Liz Langley, “Neither cute nor cuddly: These animal babies are wee monsters,” National Geographic, October 26, 2018
Your newest band name is here. Some tadpoles of the spadefoot toad begin as omnivores, says National Geographic. That is, an animal that eats both plants and meat. However, once it gets a taste of flesh, it becomes a carnivore morph, avoiding plants and sticking to “fairy shrimp, its toad cousins, and sometimes its own species.”
“It’s called moulage, the art applying mock injuries through makeup, and staff uses the technique year-round.”
“Carilion staff practice frightful wounds ahead of Halloween,” WDBJ, October 30, 2018
The original meaning of moulage is “a mold, as of a footprint, made for use in a criminal investigation,” as well as the “making of such a mold or cast, as with plaster of Paris.” According to the Oxford English Dictionary (OED), the term comes from the French moulage, the act of molding something.
“The trained observer sees sprezzatura as a sign that the individual has put in the work. The individual has attained such a level of mastery that he is able to conceal his movements and make difficult things look easy.”

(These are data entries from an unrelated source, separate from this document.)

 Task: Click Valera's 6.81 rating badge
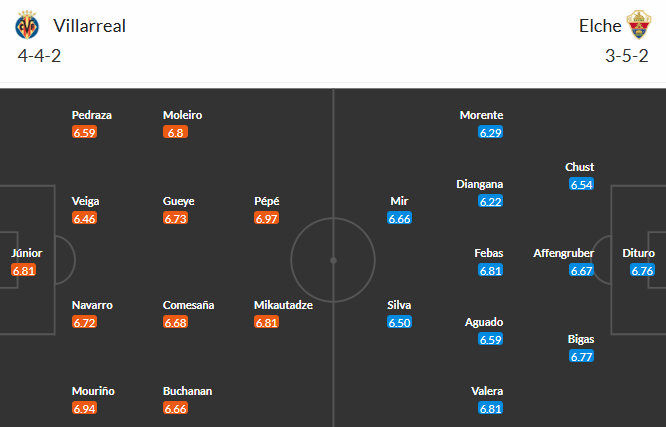491,409
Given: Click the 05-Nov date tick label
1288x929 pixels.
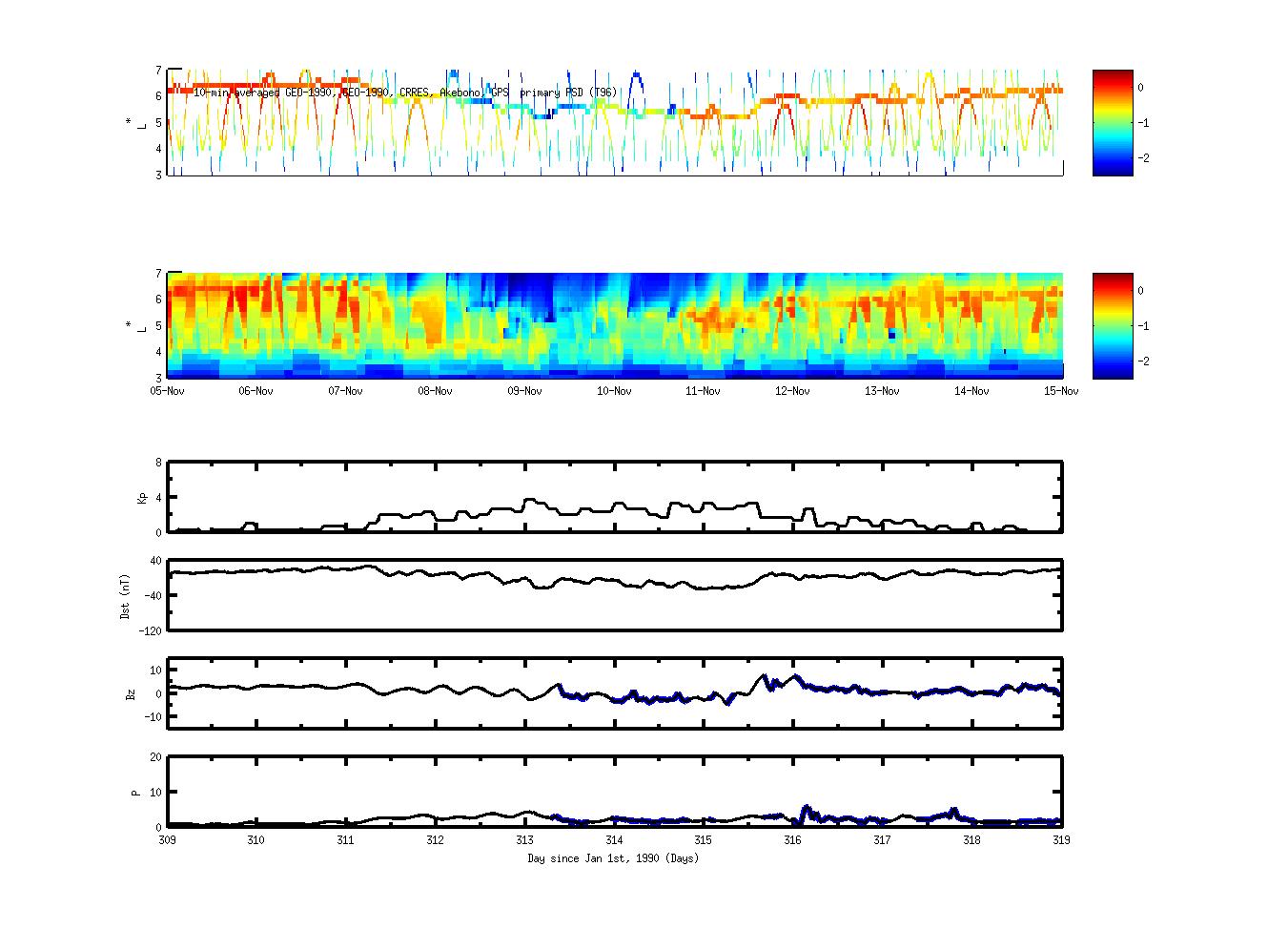Looking at the screenshot, I should click(167, 391).
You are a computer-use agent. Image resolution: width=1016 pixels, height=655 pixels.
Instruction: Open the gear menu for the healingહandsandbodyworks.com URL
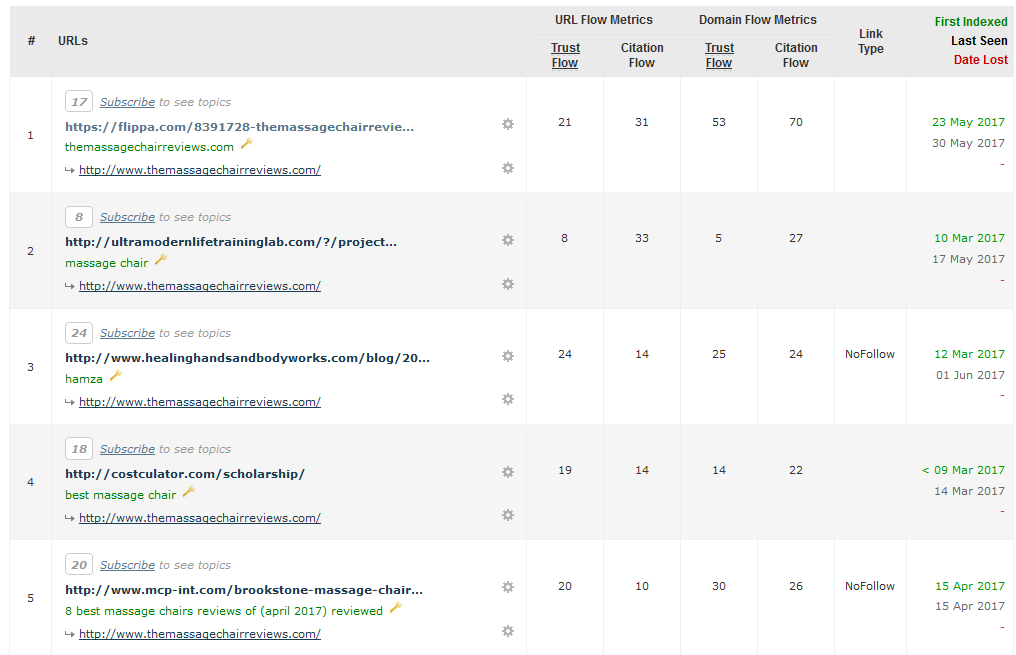[508, 356]
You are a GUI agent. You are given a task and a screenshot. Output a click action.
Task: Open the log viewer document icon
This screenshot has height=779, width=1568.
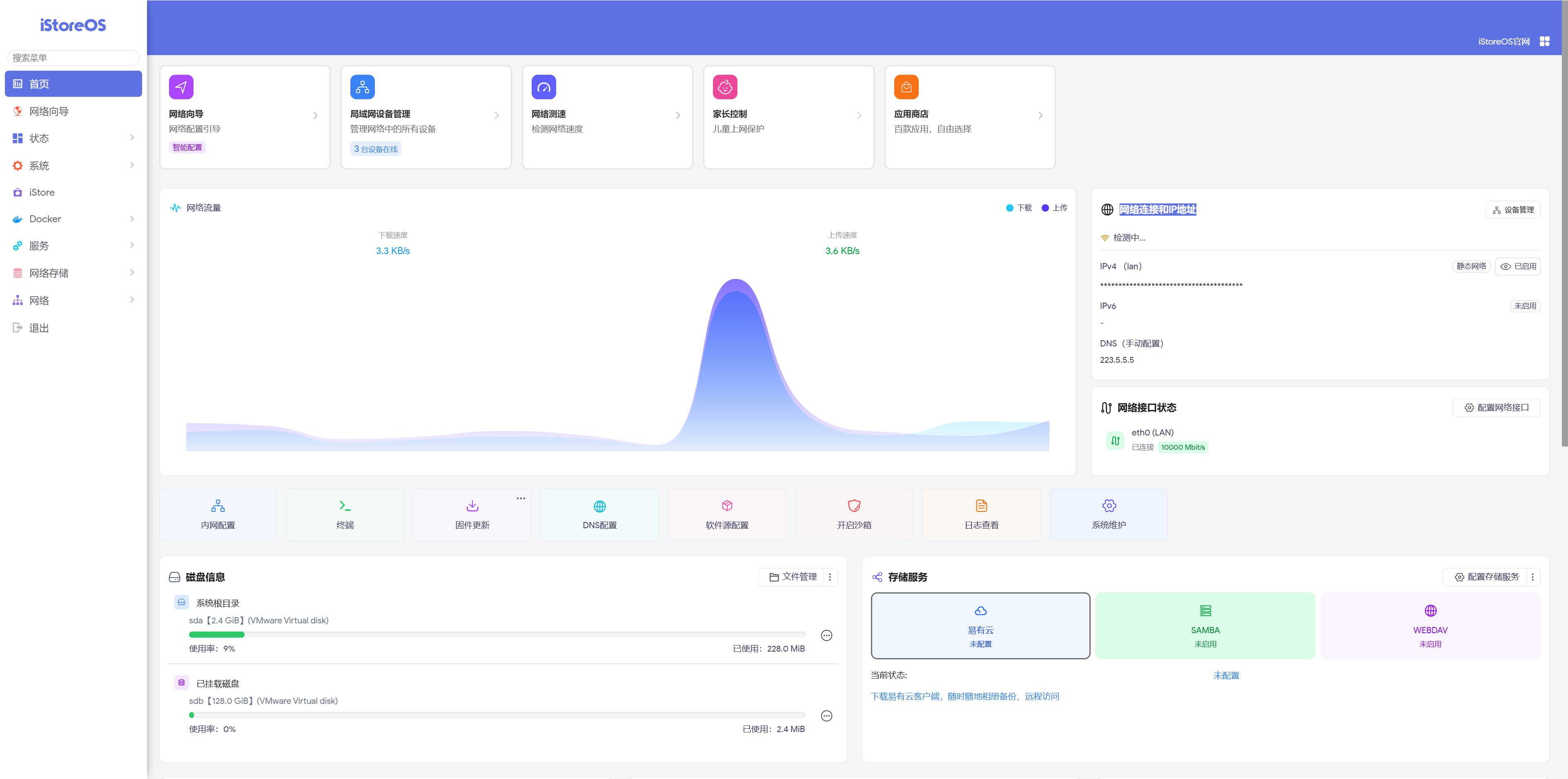click(x=980, y=506)
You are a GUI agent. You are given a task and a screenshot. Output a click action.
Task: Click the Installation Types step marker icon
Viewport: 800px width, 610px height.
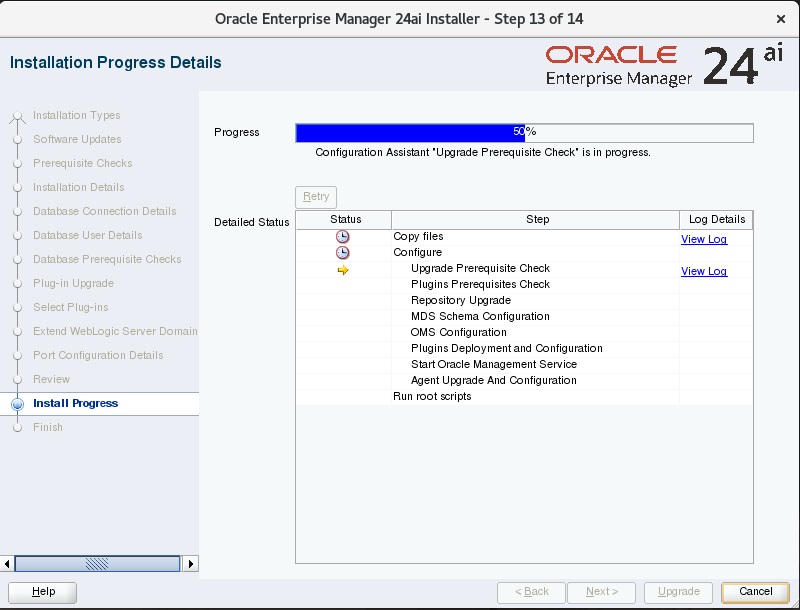(x=17, y=117)
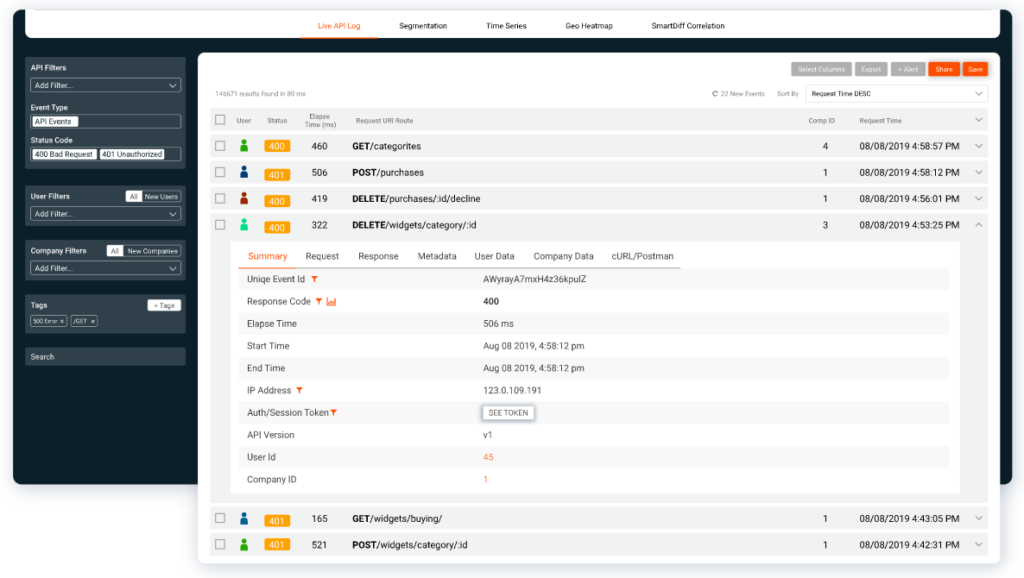The image size is (1024, 578).
Task: Click the blue user icon on POST/purchases row
Action: 245,172
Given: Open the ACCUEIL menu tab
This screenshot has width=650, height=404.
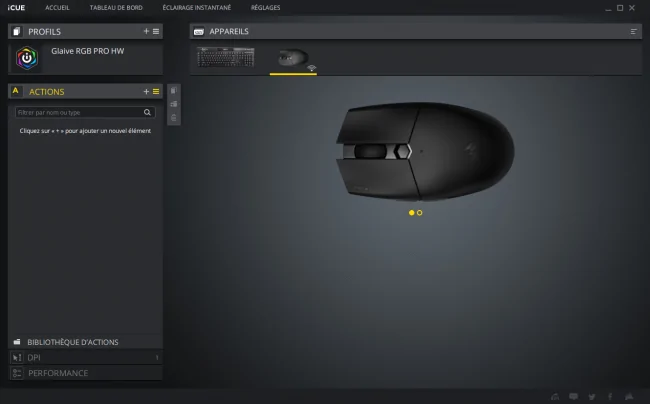Looking at the screenshot, I should tap(57, 7).
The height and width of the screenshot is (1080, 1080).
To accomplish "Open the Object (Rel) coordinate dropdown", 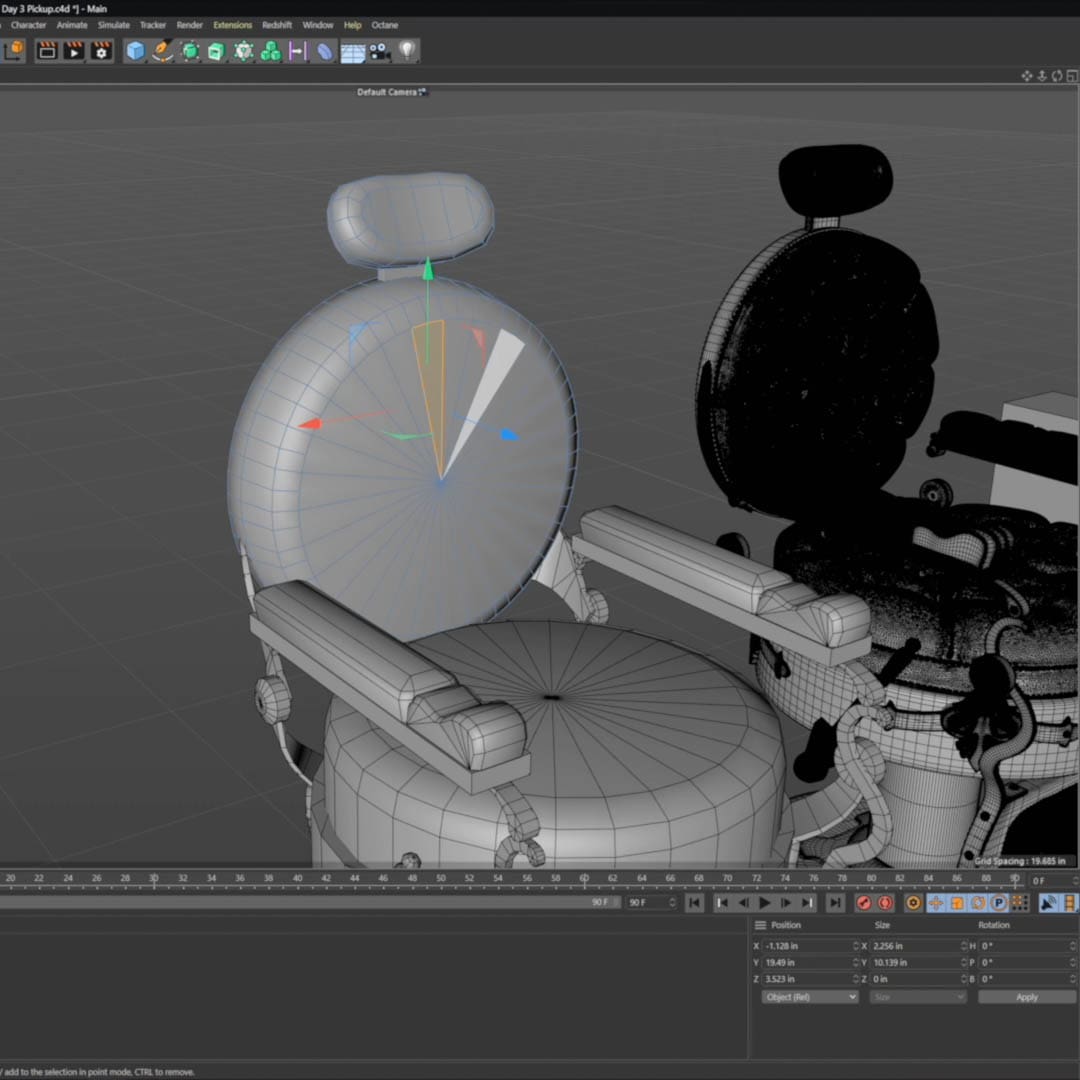I will [x=811, y=996].
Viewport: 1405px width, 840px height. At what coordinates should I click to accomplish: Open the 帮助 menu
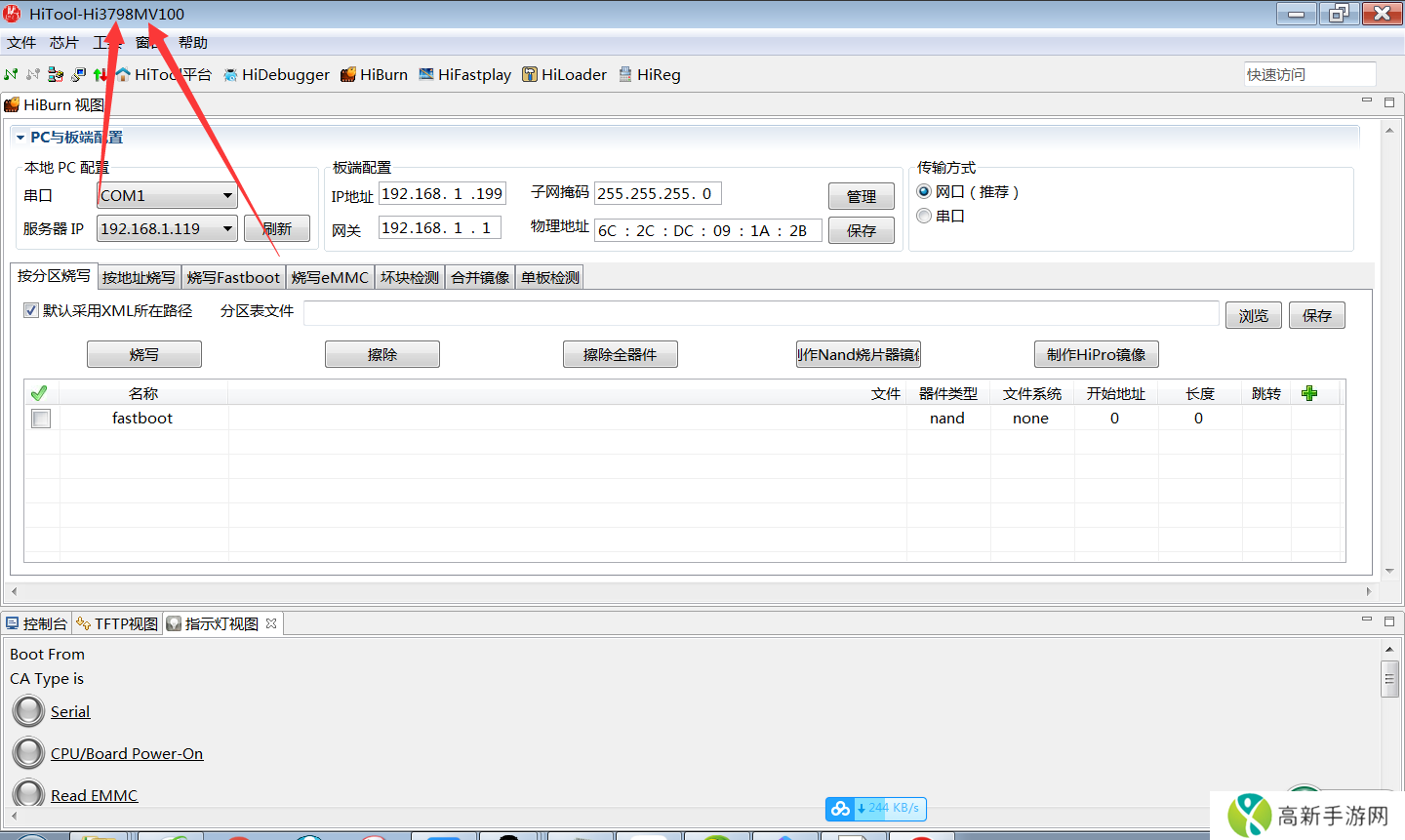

Louis Chew, “The Key to the Effortless Cool Known as “‘Sprezzatura”’ Is Hard Work,” Quartzy, October 30, 2018
Sprezzatura, a kind of studied carelessness or nonchalance, seems to have been coined by 16th-century Italian courtier Baldassare Castiglione in his writing, The Book of the Courtier. The term first appeared in English in the 1950s, says the OED, and referred specifically to art: “The quality that the Italian critics called sprezzatura.”